# Requirement A
According to the post about logging below, where did the legacy system write its logs?

# Supplied text

Javi

Posted on Aug 27, 2021

A whole post about logging? Hell Yeah

#logs #docker #architecture #elasticsearch

Introduction

When I started programming, logging was obviously not in my top 10 priorities. It wasn’t even on the list. In fact, I didn’t know what logging was. All I knew was to cout or Console.WriteLine, and it was enough.

Then I began to work. I understood very rapidly that logs are important. What you write, when you write it and how easy it is to understand from them is crucial for the success of a software.

One of the first tasks I had was to take care of a legacy system. This system wrote logs to the Windows Event Viewer. Never heard of that, but I quickly managed to get familiar with it. Windows Event Viewer (eventvwr.msc) is a nice GUI that comes with any Windows distribution that lets you see all your system’s logs. It is very easy to write to it and to read the logs from it.

The logs were (and, sadly, still are) awful. Warning level used to debug (I assume the reason was because the yellow color is easier to recognize and filter). Names of the developers in the logs. No real information on steps, file names, data and such. Exception stack traces from the developer’s computer (with the developer’s path), and more. You get the deal.

But the worst wasn’t any of that, the worst was the typos.

It came to a point where I started a table with the typos in the logs. You may think I’m a snob, but there were typos everywhere. So what? Big deal! No, it is bad, it made my work a lot more difficult. In order to debug an error, I would go to the source code and lookup for the error. But because of the typos, I never found the text on the first search. I had to make the same typos to find it. For example, small typos were of the type “exeption” instead of “exception”, but there were bigger ones when you really had to read it twice or more to understand the word hiding there.

Lately, I started thinking about things that surround the code. Meaning, not the code and logic of the system, but how it will run, what monitors it, how we’ll deploy it and more. For example, we’ve always written systems that run on Windows Services, now we are writing Containers (more about that here and here). Soon enough I got to think about the system’s logs. Remembering my difficult times I swore to never make something like that and to bequeath that kind of thinking to my peers. I want to take logging to the place they deserve. I want to be proud of my system’s logs.

Let’s start with a simple question.

Why do you need logs anyway?

Logs are good for investigating. If you write a piece of software for homework, then you don’t need to investigate it. Bugs or such are not important nor interesting once the homework was handed in. You can still have logs and it is always a good idea, but they aren’t required.

Logs start to become important, ney, necessary, once the software you write is for more than homework. This situation enforces you to have the ability to correctly investigate what is happening in your system. If an error occurred, you must have the possibility to understand why it happened, be able to restore it and, eventually, fix it.

Logs describe what is happening behind the scenes. It should be enough for a technician to solve problems only by looking at the logs without looking at the code. Logs can alert on issues happening in real-time, they can trigger automations and more.

We now understand that logs are important, we can move on to how to write them.

Let’s start by the log’s levels. Log’s levels are important to understand and correctly use them. Incorrectly used log levels will lead to two kinds of logs: An empty log or a messy log.

If you don’t write anything on the lower levels, you’ll need to be on the higher levels all the time just to see something, this will make your log an empty log for everyday usage.

If you write lots of logs on the lower levels, you’ll have too much information on the log. This will require you to use a lot of memory and disk for processing and storage, leading to the need to delete logs or pay a lot.

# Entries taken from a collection
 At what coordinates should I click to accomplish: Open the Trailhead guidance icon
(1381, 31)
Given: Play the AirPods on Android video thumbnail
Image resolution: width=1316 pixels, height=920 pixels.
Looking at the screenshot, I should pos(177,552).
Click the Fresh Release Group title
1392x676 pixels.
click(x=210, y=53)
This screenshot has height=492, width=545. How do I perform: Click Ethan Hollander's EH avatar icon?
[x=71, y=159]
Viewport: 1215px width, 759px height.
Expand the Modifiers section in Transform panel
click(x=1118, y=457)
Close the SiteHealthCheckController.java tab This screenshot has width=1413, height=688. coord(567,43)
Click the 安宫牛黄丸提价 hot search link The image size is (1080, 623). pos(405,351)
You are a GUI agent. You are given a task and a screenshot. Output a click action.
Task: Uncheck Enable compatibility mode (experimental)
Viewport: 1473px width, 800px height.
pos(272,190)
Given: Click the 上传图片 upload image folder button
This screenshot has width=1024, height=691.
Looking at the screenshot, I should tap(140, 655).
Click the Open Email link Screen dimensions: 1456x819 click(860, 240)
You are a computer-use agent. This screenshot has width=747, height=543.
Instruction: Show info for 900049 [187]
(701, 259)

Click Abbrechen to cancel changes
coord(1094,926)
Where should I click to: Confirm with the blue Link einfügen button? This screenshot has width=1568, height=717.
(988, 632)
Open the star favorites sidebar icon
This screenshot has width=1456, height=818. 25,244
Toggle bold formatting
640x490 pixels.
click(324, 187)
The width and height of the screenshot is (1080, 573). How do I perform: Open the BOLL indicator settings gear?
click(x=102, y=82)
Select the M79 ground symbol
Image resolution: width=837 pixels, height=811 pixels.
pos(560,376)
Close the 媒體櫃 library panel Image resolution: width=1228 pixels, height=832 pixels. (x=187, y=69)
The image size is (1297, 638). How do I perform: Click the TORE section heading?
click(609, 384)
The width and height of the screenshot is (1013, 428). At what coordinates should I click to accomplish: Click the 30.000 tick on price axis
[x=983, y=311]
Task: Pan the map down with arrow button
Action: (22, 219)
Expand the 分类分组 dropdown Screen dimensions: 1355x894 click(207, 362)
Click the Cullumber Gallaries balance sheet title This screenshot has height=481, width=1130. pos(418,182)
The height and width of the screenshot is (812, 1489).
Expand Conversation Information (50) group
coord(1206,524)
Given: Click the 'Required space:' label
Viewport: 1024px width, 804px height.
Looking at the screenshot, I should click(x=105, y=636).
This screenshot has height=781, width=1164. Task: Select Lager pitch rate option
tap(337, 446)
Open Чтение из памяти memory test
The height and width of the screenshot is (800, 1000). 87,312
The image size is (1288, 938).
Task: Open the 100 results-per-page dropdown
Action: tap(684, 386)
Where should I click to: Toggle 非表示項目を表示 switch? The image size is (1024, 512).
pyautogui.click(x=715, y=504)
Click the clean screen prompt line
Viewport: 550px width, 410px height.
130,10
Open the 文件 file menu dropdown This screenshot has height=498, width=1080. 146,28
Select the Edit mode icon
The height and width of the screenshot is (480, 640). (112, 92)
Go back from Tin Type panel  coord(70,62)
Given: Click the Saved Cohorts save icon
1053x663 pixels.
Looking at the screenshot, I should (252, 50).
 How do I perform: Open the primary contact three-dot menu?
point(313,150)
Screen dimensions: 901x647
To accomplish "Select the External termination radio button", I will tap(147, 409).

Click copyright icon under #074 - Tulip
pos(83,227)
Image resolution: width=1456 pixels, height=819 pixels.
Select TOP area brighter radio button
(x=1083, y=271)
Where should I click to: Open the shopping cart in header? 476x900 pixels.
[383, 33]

# Requirement B
Reproduce, character for character, the lines of the listing from the one containing "Given: Click the 'Required space:' label" through the final line of the listing, both ends included.

# Expected answer A
The Windows Event Viewer.

# Expected answer B
Given: Click the 'Required space:' label
Viewport: 1024px width, 804px height.
Looking at the screenshot, I should click(x=105, y=636).
This screenshot has height=781, width=1164. Task: Select Lager pitch rate option
tap(337, 446)
Open Чтение из памяти memory test
The height and width of the screenshot is (800, 1000). 87,312
The image size is (1288, 938).
Task: Open the 100 results-per-page dropdown
Action: tap(684, 386)
Where should I click to: Toggle 非表示項目を表示 switch? The image size is (1024, 512).
pyautogui.click(x=715, y=504)
Click the clean screen prompt line
Viewport: 550px width, 410px height.
130,10
Open the 文件 file menu dropdown This screenshot has height=498, width=1080. 146,28
Select the Edit mode icon
The height and width of the screenshot is (480, 640). (112, 92)
Go back from Tin Type panel  coord(70,62)
Given: Click the Saved Cohorts save icon
1053x663 pixels.
Looking at the screenshot, I should (252, 50).
 How do I perform: Open the primary contact three-dot menu?
point(313,150)
Screen dimensions: 901x647
To accomplish "Select the External termination radio button", I will tap(147, 409).

Click copyright icon under #074 - Tulip
pos(83,227)
Image resolution: width=1456 pixels, height=819 pixels.
Select TOP area brighter radio button
(x=1083, y=271)
Where should I click to: Open the shopping cart in header? 476x900 pixels.
[383, 33]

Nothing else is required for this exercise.